--- Start of DATA RECORDS ---
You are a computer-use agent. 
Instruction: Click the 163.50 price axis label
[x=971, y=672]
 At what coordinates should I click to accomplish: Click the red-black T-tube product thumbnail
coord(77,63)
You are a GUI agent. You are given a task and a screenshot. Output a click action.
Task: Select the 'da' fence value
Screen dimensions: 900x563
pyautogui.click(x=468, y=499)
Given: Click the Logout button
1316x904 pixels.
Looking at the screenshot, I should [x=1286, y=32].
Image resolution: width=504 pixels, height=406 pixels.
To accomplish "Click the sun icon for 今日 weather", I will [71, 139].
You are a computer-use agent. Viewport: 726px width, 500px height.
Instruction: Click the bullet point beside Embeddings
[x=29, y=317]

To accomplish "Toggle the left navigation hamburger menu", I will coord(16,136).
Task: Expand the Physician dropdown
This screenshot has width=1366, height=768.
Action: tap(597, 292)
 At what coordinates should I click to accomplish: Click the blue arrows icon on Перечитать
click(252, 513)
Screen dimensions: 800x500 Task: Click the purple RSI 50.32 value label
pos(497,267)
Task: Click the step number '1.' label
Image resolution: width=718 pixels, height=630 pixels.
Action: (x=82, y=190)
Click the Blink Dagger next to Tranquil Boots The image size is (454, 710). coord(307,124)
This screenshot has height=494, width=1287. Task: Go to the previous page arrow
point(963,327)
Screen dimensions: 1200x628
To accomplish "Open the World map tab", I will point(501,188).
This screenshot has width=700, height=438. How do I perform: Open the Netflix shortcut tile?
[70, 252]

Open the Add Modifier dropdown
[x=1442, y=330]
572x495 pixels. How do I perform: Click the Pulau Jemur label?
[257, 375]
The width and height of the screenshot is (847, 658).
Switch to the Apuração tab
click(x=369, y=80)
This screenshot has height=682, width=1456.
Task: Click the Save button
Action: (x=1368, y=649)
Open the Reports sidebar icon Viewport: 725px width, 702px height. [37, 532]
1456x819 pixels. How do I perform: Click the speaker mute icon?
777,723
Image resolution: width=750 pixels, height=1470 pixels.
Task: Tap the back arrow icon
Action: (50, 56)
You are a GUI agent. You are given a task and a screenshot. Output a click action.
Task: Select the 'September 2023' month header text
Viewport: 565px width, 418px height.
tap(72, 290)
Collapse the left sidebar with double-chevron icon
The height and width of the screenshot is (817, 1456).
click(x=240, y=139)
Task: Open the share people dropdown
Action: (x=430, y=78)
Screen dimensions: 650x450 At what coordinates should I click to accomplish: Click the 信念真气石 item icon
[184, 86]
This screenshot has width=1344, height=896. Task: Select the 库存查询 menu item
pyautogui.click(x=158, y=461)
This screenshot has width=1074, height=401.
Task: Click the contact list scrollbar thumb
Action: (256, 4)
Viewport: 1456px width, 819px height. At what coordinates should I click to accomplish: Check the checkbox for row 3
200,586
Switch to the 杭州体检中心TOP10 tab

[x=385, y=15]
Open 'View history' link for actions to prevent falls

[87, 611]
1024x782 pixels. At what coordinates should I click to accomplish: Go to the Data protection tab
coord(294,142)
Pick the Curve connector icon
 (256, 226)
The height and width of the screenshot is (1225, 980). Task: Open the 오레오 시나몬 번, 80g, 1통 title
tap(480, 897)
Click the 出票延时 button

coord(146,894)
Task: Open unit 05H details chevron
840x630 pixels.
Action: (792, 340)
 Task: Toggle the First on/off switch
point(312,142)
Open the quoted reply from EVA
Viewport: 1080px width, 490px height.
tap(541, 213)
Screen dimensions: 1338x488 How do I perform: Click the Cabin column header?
--- End of DATA RECORDS ---
Copy out the rows from the line containing "Viewport: 1456px width, 819px" through the end of the rows, unchanged.

Viewport: 1456px width, 819px height. At what coordinates should I click to accomplish: Check the checkbox for row 3
200,586
Switch to the 杭州体检中心TOP10 tab

[x=385, y=15]
Open 'View history' link for actions to prevent falls

[87, 611]
1024x782 pixels. At what coordinates should I click to accomplish: Go to the Data protection tab
coord(294,142)
Pick the Curve connector icon
 (256, 226)
The height and width of the screenshot is (1225, 980). Task: Open the 오레오 시나몬 번, 80g, 1통 title
tap(480, 897)
Click the 出票延时 button

coord(146,894)
Task: Open unit 05H details chevron
840x630 pixels.
Action: (792, 340)
 Task: Toggle the First on/off switch
point(312,142)
Open the quoted reply from EVA
Viewport: 1080px width, 490px height.
tap(541, 213)
Screen dimensions: 1338x488 How do I perform: Click the Cabin column header?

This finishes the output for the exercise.